-- Opening Marker --
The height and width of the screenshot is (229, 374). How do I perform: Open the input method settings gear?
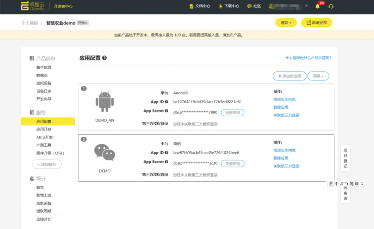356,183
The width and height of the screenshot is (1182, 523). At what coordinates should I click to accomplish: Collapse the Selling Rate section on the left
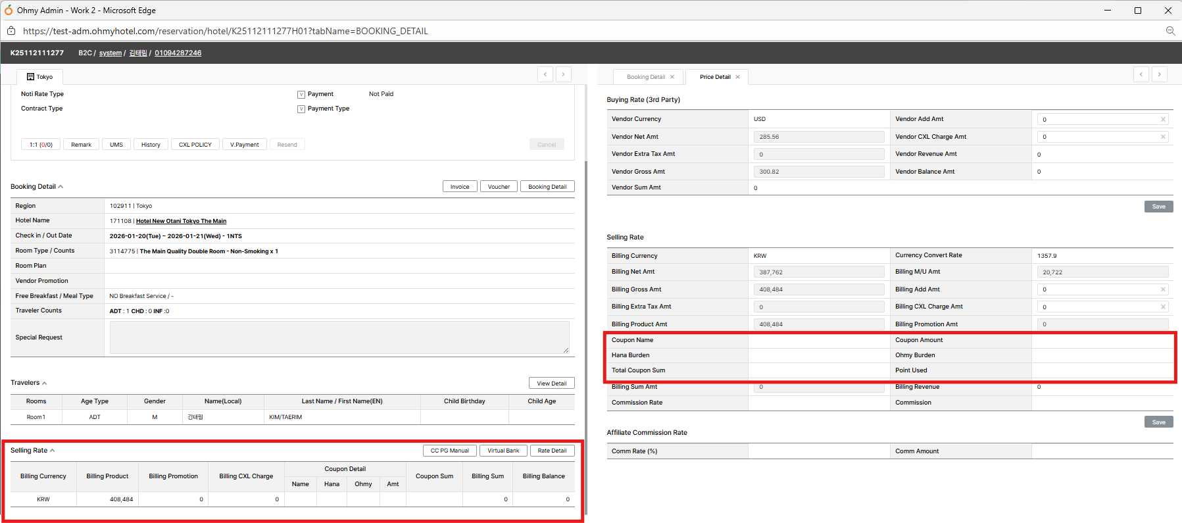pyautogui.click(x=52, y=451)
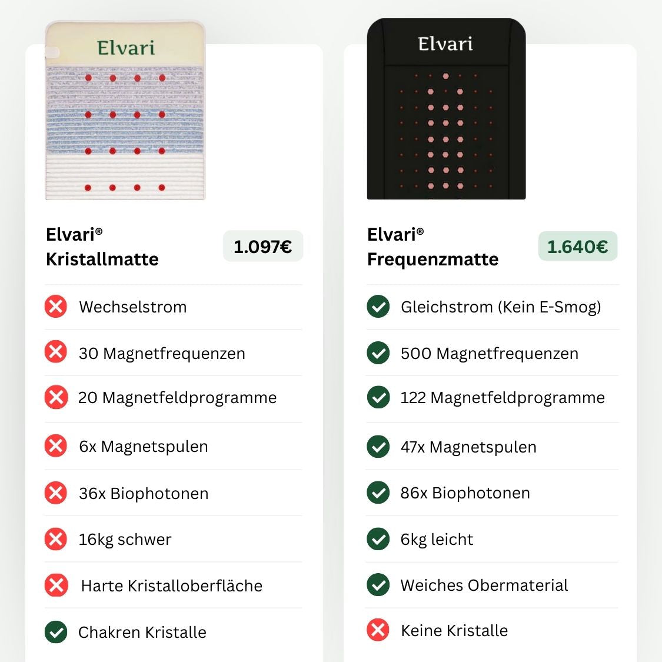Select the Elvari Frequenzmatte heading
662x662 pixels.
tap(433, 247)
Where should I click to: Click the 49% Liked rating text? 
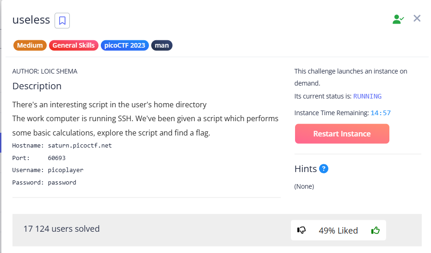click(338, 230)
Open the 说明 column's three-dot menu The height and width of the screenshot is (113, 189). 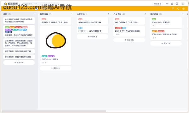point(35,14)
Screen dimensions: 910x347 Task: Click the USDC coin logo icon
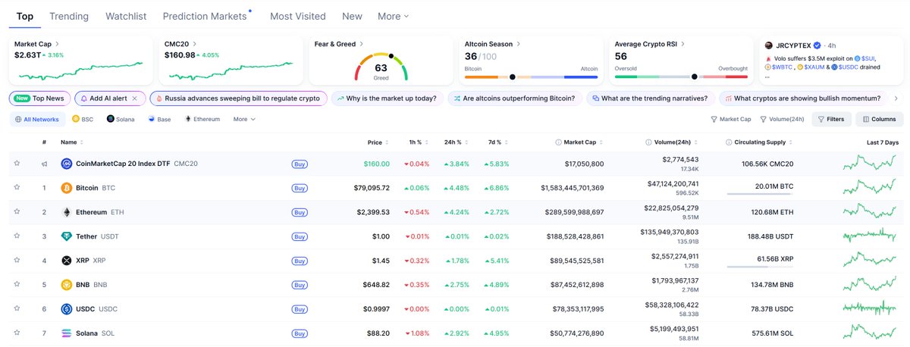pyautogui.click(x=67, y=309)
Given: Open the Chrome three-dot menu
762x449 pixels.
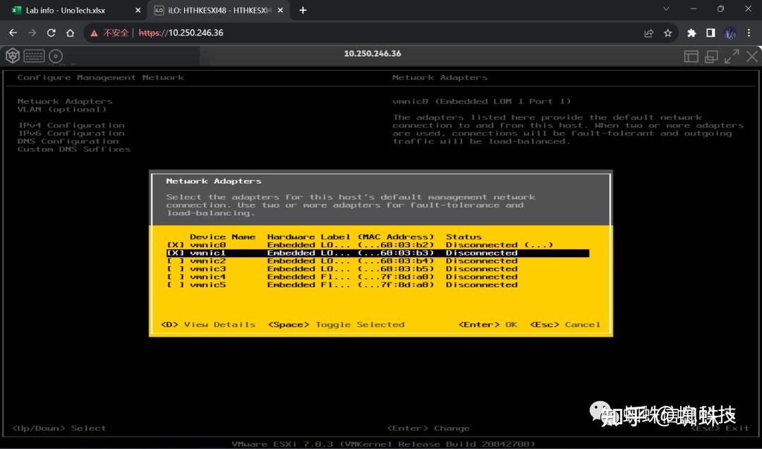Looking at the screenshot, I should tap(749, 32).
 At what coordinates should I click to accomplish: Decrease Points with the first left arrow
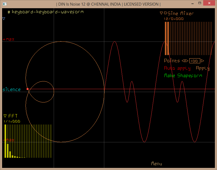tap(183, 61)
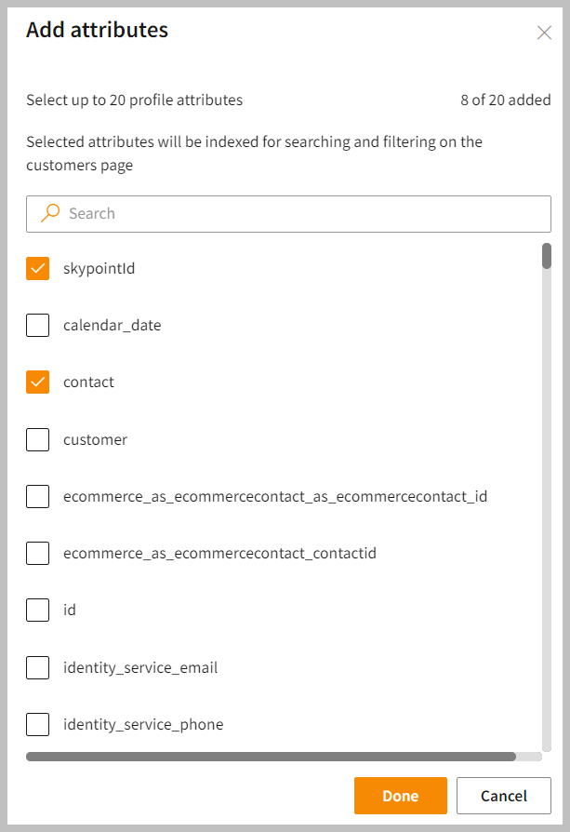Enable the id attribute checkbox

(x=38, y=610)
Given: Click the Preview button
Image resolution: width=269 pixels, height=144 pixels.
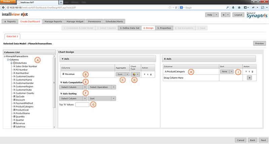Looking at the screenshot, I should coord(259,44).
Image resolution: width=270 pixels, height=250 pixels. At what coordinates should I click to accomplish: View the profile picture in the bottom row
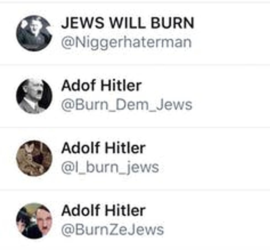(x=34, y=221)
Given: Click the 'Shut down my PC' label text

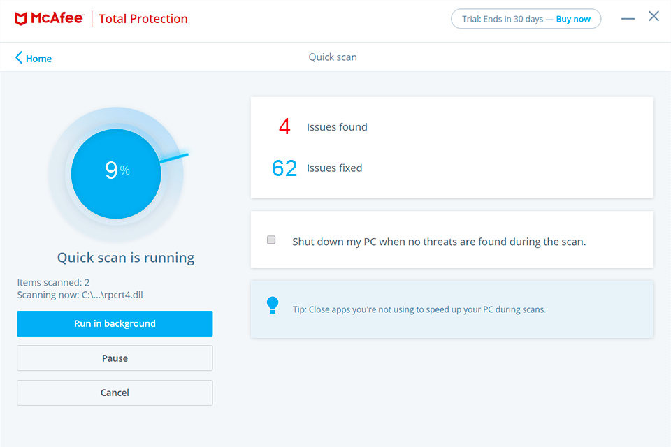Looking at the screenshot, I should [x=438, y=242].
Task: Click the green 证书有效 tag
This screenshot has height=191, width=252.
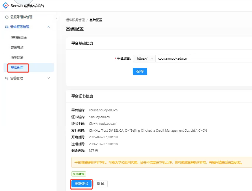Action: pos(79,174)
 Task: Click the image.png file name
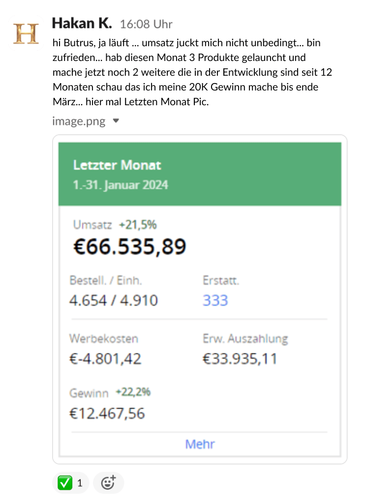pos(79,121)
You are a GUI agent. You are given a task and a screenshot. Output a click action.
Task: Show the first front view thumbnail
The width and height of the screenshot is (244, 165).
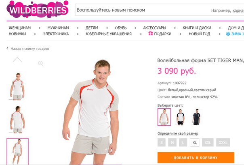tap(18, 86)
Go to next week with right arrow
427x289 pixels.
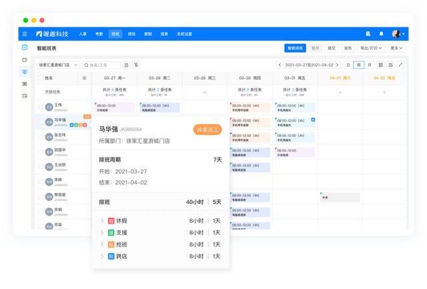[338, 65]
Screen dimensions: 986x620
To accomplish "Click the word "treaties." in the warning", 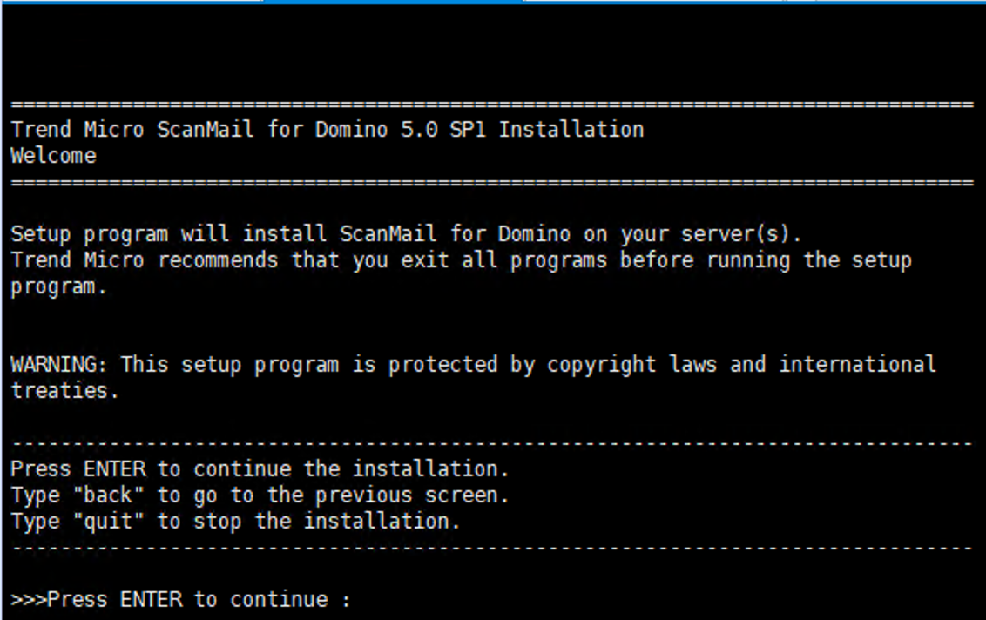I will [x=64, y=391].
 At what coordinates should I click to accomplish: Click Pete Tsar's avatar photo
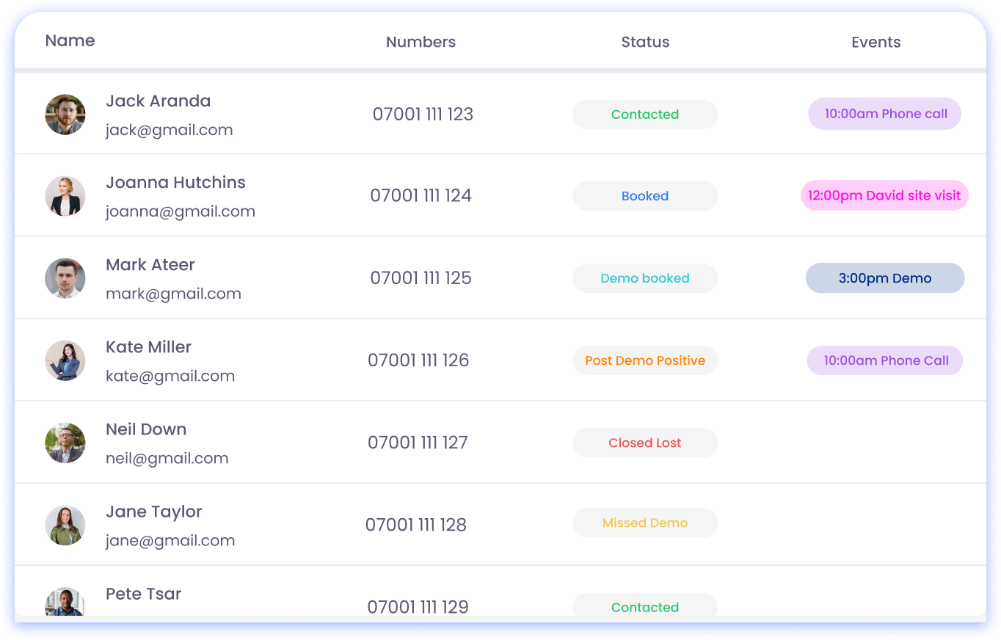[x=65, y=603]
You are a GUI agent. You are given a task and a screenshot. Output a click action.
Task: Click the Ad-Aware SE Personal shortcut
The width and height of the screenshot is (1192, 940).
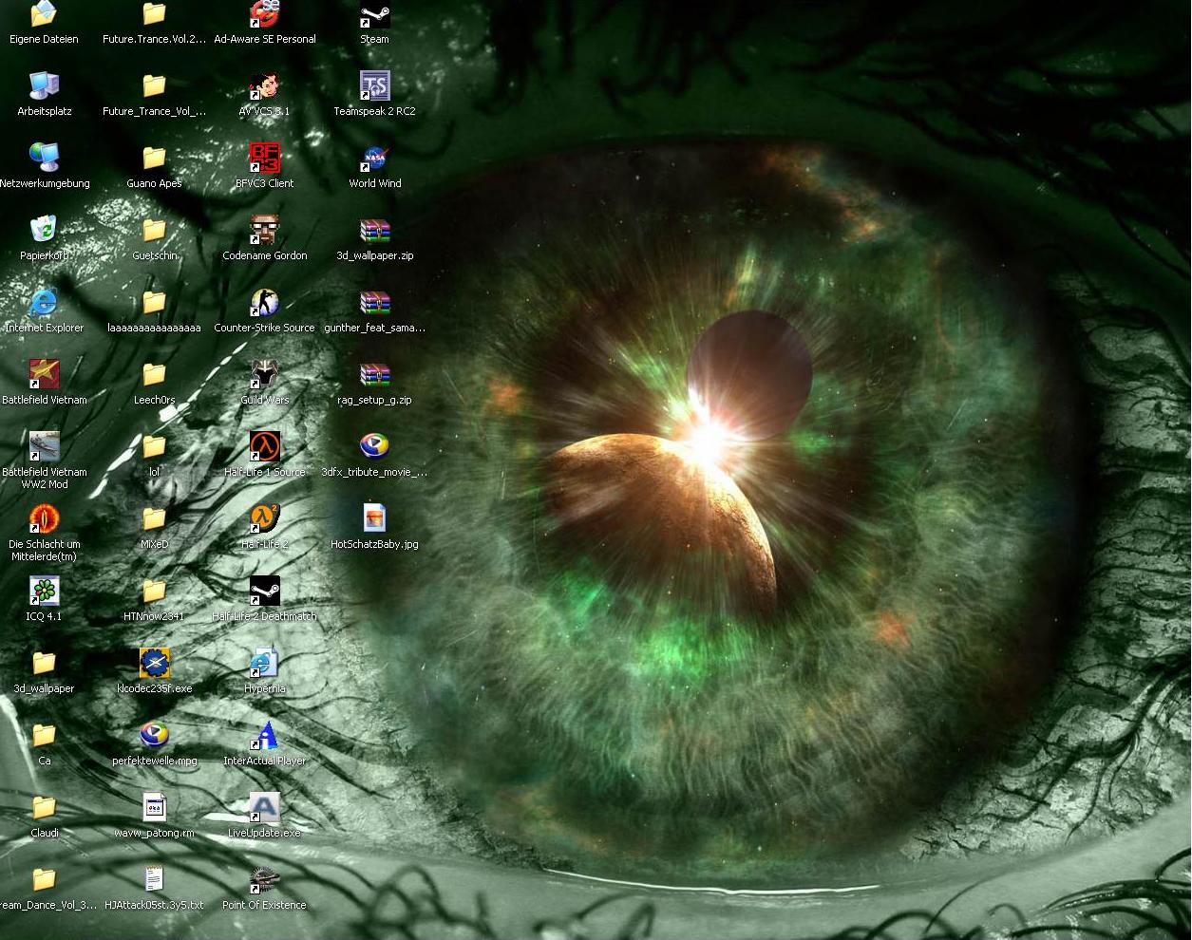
-- Closing Marker --
Exercise = Only the lines from the one with "Task: Click the Ad-Aware SE Personal shortcut" through the last line of the records above are wanted, copied exactly and with pictures omitted.

Solution for this task =
Task: Click the Ad-Aware SE Personal shortcut
The width and height of the screenshot is (1192, 940).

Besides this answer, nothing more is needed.